## [Exercise prompt]
Pick out each line in the data below that contains the word "Open", and copy those lines.

## [Dataset excerpts]
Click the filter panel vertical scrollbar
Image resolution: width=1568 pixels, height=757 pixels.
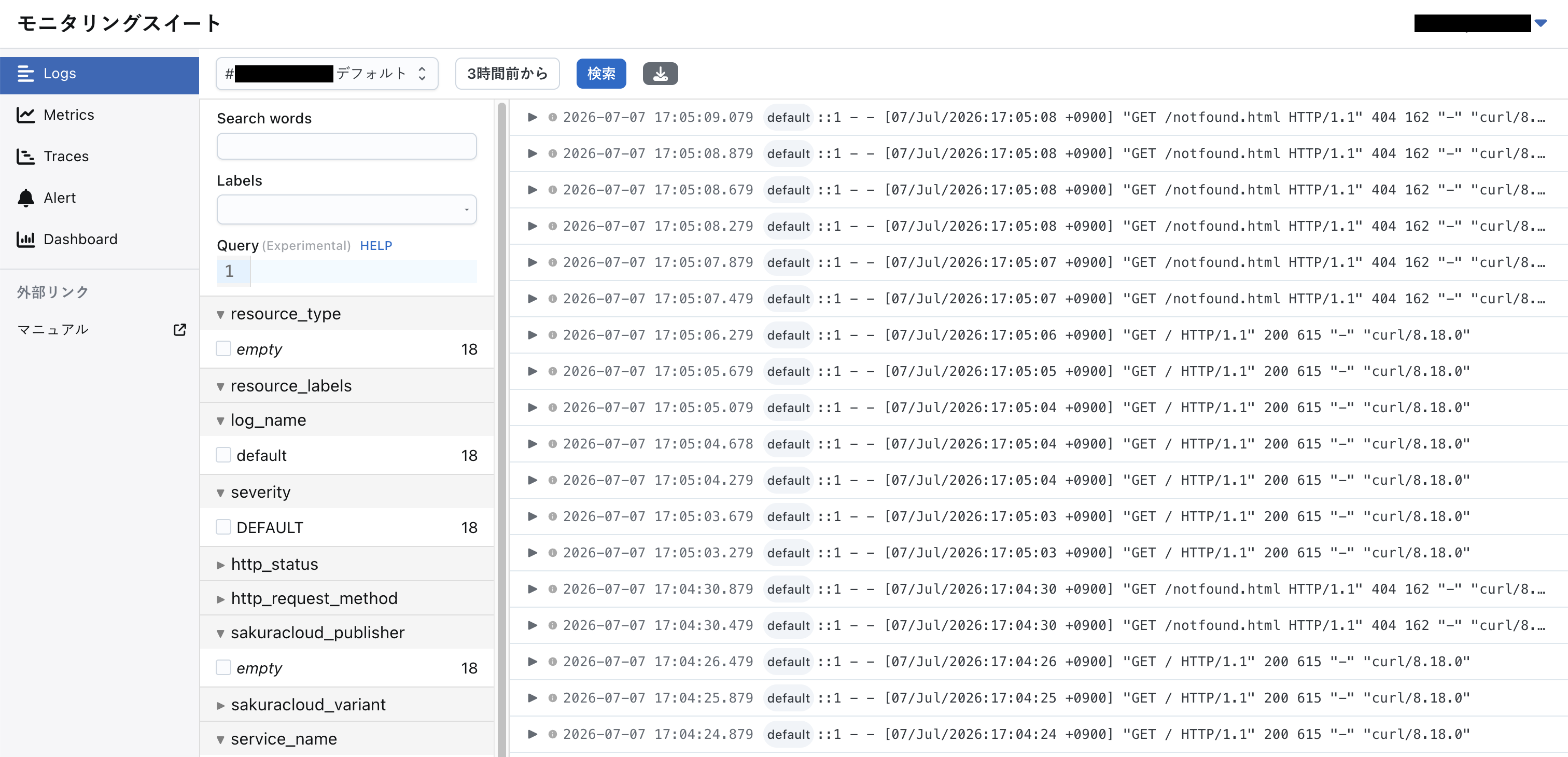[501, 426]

---

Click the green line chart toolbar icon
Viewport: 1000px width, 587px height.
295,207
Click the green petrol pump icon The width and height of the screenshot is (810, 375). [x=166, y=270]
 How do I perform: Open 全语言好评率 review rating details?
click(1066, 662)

* * *

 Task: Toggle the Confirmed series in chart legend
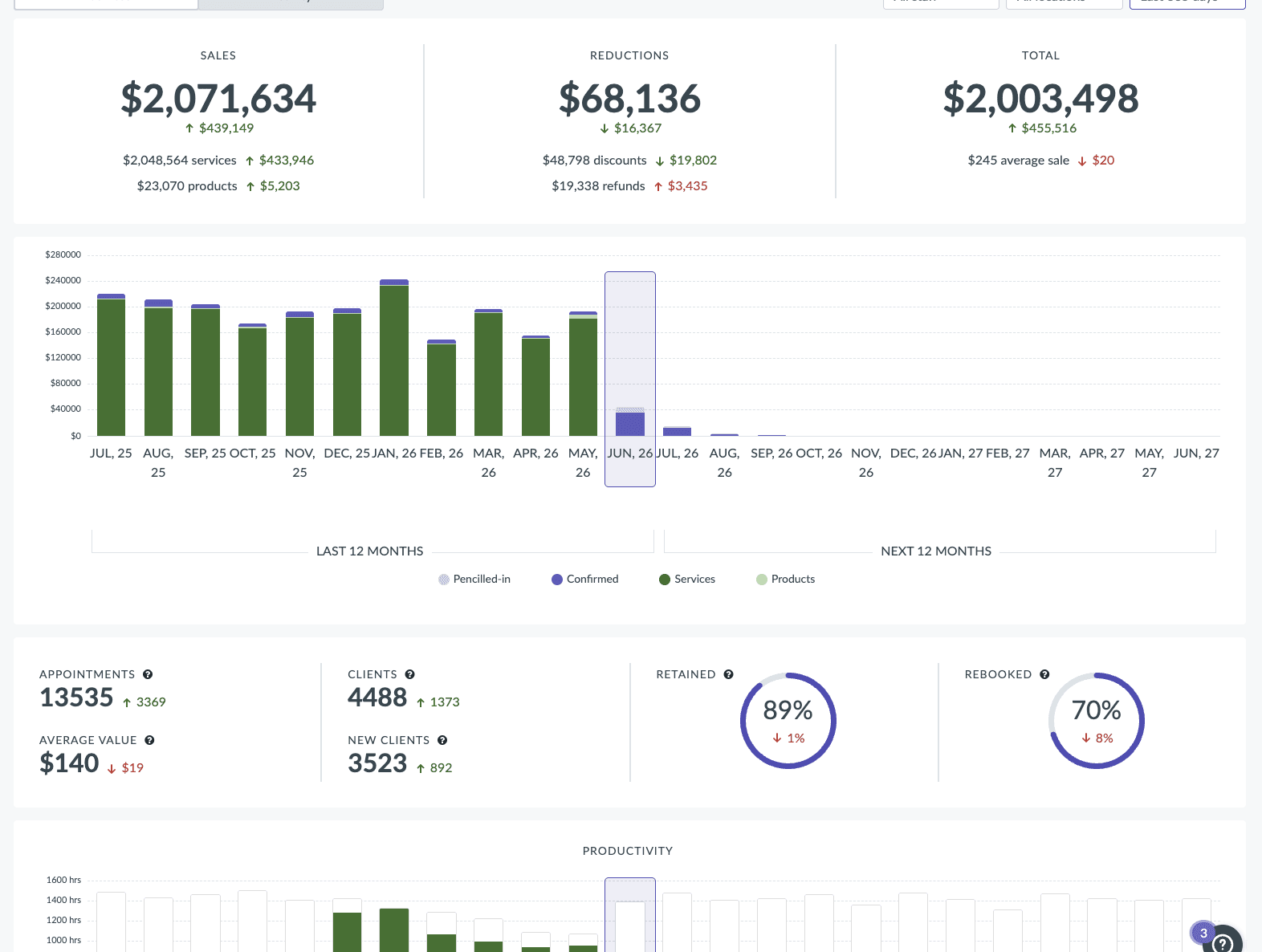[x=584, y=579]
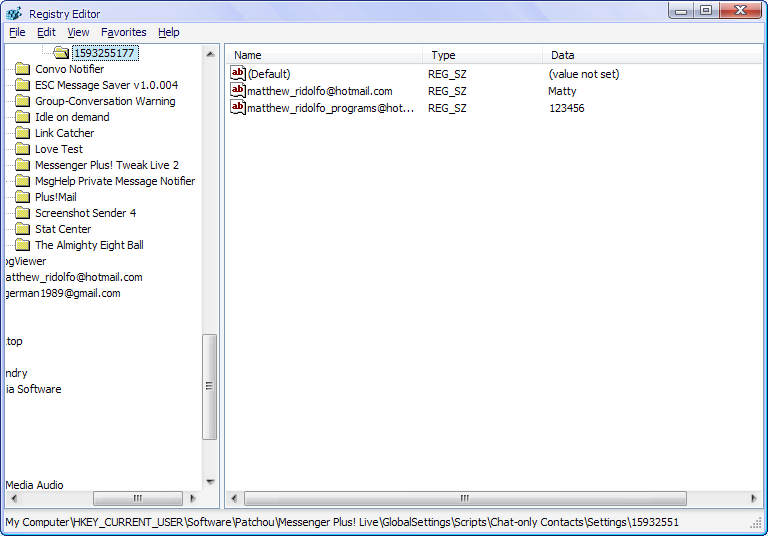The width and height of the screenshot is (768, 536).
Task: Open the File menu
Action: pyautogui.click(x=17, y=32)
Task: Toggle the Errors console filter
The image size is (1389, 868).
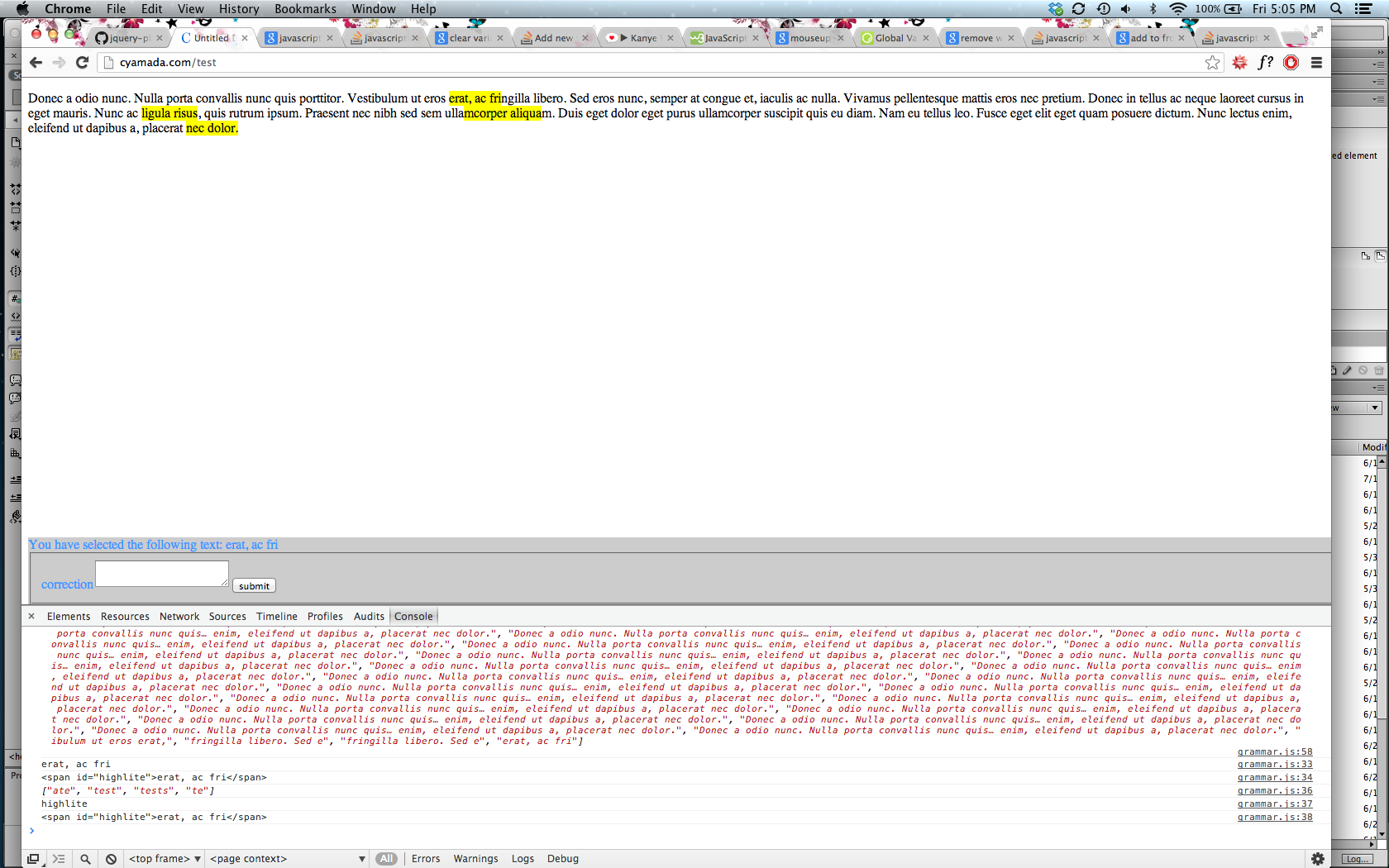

## [Solved problem]
 How do I perform: Open 全语言好评率 review rating details?
Task: Open the File menu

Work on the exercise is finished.